Experimental procedures

Day-old male broilers (Ross 308) were weighed and allocated to 18 cages of eight chicks each. Each dietary treatment was then assigned to six replicate cages. The chicks were housed in stainless steel brooder cages, with facilities for excreta collection, in an environmentally controlled room. Temperature was maintained at 32[degrees]C on day 1 decreasing to 27[degrees]C on day 14. Feed and water were available at all times. On days 3, 5, 7, 9 and 14, feed intake was accurately measured and total excreta were collected over a 24-h period using polythene sheets in collection trays. A sample of feed was taken daily to measure any moisture loss and this was used to correct feed intake. Excreta were accurately weighed, mixed in a blender and representative samples obtained per cage.

Record excerpts:
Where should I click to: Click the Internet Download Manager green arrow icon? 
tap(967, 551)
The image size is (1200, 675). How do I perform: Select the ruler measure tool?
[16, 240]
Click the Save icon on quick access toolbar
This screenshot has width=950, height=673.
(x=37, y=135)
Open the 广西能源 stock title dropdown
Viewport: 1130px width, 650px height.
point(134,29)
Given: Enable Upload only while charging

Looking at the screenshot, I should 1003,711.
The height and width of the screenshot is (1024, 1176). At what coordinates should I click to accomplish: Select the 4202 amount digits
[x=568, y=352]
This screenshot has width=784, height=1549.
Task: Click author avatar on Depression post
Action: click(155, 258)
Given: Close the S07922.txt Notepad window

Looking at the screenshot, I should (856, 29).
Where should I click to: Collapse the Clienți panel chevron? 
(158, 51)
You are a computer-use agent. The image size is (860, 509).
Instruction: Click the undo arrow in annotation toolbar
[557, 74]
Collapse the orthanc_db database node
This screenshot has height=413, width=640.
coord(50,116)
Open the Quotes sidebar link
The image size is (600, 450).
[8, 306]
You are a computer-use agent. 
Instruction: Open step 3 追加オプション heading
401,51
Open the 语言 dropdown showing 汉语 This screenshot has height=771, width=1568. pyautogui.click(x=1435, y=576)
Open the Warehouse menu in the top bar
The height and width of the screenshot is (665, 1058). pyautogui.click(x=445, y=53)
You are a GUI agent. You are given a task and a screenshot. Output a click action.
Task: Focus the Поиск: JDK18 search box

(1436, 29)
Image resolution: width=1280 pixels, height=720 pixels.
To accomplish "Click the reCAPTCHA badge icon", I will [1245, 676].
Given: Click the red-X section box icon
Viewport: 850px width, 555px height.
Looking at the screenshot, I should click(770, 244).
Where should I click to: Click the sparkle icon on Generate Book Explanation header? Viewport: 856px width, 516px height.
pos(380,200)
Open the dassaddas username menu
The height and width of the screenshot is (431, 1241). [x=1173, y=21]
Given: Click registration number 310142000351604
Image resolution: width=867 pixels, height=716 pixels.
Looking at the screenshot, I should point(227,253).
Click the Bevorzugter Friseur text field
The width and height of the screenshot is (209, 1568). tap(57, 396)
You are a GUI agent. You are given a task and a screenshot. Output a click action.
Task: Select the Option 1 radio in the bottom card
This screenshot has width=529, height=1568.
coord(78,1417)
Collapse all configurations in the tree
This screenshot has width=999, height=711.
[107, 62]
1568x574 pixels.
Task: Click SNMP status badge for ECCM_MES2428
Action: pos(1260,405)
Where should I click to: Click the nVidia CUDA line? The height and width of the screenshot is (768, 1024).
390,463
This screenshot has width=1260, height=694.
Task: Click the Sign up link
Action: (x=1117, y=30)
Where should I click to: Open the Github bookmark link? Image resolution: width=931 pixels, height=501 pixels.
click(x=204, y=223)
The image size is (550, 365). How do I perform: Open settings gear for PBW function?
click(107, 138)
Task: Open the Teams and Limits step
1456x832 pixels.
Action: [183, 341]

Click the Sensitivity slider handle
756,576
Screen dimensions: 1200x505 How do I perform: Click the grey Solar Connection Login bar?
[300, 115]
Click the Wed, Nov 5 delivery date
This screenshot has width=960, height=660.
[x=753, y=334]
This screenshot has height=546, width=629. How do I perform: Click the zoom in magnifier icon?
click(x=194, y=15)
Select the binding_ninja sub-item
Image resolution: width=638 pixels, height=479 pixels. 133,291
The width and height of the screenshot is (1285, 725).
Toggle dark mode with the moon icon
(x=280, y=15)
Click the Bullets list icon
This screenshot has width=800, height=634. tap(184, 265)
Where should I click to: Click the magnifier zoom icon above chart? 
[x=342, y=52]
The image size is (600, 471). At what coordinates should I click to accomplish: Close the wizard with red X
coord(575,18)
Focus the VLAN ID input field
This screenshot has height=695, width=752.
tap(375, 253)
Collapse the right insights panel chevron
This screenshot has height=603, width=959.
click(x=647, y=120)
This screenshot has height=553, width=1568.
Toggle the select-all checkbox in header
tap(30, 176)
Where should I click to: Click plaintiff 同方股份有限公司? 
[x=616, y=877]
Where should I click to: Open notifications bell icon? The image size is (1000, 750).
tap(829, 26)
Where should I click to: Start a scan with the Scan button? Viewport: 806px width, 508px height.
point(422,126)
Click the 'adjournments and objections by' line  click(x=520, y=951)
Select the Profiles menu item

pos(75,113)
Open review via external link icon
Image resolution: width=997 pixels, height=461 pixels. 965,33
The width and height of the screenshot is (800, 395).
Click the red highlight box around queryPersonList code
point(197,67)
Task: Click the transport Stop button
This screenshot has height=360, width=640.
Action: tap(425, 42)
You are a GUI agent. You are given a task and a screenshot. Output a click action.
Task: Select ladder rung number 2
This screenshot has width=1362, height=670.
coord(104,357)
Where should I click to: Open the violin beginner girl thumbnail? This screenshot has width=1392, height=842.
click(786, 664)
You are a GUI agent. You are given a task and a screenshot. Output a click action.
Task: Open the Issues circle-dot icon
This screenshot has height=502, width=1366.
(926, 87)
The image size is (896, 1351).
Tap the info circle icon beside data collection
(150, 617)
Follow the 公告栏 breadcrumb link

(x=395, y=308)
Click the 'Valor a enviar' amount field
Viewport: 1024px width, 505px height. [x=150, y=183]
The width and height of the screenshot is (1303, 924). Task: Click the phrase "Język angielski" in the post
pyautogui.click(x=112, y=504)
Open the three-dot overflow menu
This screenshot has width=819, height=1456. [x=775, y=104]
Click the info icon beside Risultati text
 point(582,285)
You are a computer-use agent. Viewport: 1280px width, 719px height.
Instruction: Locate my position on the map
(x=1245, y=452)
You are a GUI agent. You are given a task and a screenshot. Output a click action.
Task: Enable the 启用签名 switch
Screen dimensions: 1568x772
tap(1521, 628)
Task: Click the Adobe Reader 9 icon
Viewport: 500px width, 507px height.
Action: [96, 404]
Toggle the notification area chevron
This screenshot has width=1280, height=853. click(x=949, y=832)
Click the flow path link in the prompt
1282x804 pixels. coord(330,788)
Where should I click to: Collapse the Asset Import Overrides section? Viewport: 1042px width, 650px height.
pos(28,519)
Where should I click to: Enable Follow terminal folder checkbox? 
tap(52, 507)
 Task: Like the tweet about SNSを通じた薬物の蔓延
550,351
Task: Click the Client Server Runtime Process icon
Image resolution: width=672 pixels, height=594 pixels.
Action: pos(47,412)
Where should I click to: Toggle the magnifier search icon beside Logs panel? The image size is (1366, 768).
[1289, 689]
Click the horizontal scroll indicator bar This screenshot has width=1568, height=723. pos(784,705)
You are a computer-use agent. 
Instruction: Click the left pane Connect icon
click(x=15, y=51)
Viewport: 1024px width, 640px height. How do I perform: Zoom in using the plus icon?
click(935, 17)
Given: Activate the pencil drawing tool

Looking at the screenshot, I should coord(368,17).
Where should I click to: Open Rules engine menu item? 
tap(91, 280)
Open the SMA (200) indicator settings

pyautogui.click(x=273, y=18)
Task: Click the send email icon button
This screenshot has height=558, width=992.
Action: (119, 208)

Activities:
- a) In the broiler chick experimental procedures, on which days was feed intake measured?
- b) Carry on the broiler chick experimental procedures after their last sentence.
The listing isn't needed here.

Answers to the tasks:
- a) Days 3, 5, 7, 9 and 14.

- b)
Chemical analysis

Excreta samples were freeze-dried and, diet and dried excreta samples ground to pass through a 1.0 mm sieve and stored in airtight plastic containers until chemical analysis. Dry matter (AOAC, 2005) and mineral contents were determined in the diet and excreta samples. The samples were wet acid digested with nitric and perchloric acid mixture, and concentrations of Ca, P, Na, K, Mg and Fe were determined at specific wavelengths for each element by an Inductively Coupled Plasma-Optical Emission Spectroscopy (ICP-OES) using a Thermo Jarrell Ash IRIS instrument (Thermo Jarrell Ash Corporation, Franklin, MA). The instrument was calibrated against standards (Junsei Chemical Co., Ltd., Tokyo, Japan) of known concentration. The concentrations of Cu, Mn and Zn were determined by Inductively Coupled Plasma-Mass Spectrometry (ICP-MS) using a Perkin Elmer Elan 6000 instrument.

Calculations

The total tract retention coefficient of minerals was calculated using the following formula, with appropriate corrections for differences in dry matter content.

Retention coefficient

=(Feed intake x [Mineral.sub.diet]) - (Excreta output x [Mineral.sub.excreta])/ Feed intake x [Mineral.sub.diet]

where [mineral.sub.diet] = mineral content in diet and [mineral.sub.excreta] = mineral content in excreta.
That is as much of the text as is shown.